> **EXERCISE**
Lines from the entries below that hold "agent" form the answer; copy all of them.

Stored data entries:
:::
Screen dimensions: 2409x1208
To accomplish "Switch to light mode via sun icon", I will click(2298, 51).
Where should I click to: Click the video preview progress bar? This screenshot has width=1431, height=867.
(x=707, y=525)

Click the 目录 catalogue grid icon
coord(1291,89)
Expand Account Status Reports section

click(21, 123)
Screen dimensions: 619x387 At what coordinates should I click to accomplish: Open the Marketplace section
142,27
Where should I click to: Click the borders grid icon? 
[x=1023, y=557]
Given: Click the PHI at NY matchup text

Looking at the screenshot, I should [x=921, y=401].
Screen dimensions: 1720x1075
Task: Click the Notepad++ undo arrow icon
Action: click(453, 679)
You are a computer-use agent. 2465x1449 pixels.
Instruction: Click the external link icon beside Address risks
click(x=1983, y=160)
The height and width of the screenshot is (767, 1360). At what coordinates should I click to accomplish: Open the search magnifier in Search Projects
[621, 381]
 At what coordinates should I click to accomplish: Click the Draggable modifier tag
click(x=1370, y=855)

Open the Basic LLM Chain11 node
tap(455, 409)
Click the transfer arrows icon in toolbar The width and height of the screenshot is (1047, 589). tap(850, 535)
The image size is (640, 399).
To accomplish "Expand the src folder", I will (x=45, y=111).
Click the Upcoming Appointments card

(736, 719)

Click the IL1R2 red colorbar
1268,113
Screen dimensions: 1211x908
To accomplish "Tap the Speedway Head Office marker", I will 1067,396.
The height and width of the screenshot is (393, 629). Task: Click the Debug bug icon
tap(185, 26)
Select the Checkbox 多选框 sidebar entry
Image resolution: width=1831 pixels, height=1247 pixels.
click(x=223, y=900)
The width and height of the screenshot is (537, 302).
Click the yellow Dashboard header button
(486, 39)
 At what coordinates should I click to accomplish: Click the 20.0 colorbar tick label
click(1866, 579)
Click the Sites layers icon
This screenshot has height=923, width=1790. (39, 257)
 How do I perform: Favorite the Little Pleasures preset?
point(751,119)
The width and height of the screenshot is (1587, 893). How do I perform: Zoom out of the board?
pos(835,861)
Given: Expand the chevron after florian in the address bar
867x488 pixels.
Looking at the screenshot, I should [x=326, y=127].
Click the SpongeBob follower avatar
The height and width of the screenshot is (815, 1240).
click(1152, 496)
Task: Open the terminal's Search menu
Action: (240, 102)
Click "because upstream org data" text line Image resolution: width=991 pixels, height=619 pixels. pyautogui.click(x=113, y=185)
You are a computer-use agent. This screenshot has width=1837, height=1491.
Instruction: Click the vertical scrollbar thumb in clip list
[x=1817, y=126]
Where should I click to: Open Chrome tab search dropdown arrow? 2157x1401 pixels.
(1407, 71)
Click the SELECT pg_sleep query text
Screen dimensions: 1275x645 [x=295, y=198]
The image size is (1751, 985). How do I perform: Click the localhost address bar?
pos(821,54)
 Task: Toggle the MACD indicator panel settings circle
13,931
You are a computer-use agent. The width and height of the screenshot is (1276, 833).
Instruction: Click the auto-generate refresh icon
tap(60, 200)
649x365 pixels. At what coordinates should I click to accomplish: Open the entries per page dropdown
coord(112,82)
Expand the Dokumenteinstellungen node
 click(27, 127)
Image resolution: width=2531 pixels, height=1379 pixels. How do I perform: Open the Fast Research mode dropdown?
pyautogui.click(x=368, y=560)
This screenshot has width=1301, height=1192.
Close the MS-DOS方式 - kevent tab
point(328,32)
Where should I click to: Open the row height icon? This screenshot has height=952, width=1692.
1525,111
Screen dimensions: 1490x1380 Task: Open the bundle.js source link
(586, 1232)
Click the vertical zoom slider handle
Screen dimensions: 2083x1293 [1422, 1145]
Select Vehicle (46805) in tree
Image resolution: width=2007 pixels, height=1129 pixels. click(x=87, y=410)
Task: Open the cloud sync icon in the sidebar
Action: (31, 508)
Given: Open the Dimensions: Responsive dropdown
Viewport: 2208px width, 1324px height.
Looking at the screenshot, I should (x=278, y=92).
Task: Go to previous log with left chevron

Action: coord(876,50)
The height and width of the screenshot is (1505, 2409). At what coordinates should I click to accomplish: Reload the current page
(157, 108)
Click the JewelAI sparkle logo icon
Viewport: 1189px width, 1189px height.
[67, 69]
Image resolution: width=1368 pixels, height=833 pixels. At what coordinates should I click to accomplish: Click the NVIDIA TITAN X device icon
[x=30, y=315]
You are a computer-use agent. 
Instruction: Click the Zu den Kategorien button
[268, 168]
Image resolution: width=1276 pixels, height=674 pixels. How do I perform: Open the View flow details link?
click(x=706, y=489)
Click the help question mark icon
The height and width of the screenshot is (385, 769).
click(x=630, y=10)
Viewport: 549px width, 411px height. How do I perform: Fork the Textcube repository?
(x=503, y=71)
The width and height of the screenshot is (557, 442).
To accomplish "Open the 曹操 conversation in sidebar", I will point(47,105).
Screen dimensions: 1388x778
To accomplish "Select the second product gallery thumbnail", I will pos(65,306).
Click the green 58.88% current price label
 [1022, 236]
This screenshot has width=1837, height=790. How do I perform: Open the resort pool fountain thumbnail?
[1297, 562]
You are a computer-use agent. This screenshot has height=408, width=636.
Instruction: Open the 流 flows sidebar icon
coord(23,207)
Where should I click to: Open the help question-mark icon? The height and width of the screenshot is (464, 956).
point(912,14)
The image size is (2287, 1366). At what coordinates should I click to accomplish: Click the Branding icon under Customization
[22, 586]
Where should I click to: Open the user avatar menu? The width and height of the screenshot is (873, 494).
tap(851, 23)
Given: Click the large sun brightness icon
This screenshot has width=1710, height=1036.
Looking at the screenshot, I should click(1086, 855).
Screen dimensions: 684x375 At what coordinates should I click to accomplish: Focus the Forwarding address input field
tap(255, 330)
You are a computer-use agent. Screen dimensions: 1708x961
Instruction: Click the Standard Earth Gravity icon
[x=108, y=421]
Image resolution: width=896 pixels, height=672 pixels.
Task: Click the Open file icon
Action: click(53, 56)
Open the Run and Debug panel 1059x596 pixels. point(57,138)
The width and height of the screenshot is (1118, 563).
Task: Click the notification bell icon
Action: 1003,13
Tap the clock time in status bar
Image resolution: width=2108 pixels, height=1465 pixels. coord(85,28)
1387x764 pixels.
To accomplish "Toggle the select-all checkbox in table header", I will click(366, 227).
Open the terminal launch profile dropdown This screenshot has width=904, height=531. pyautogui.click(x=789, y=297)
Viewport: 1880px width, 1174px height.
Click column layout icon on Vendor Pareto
:::
> **TASK OUTPUT**
You are a computer-use agent. 2465x1449 pixels.
You are a computer-use agent. This screenshot has width=1837, height=1491.
You are a computer-use agent. The width and height of the screenshot is (1276, 833).
You are a computer-use agent. 
You are a computer-use agent. This screenshot has height=408, width=636.
You are a computer-use agent. Screen dimensions: 1708x961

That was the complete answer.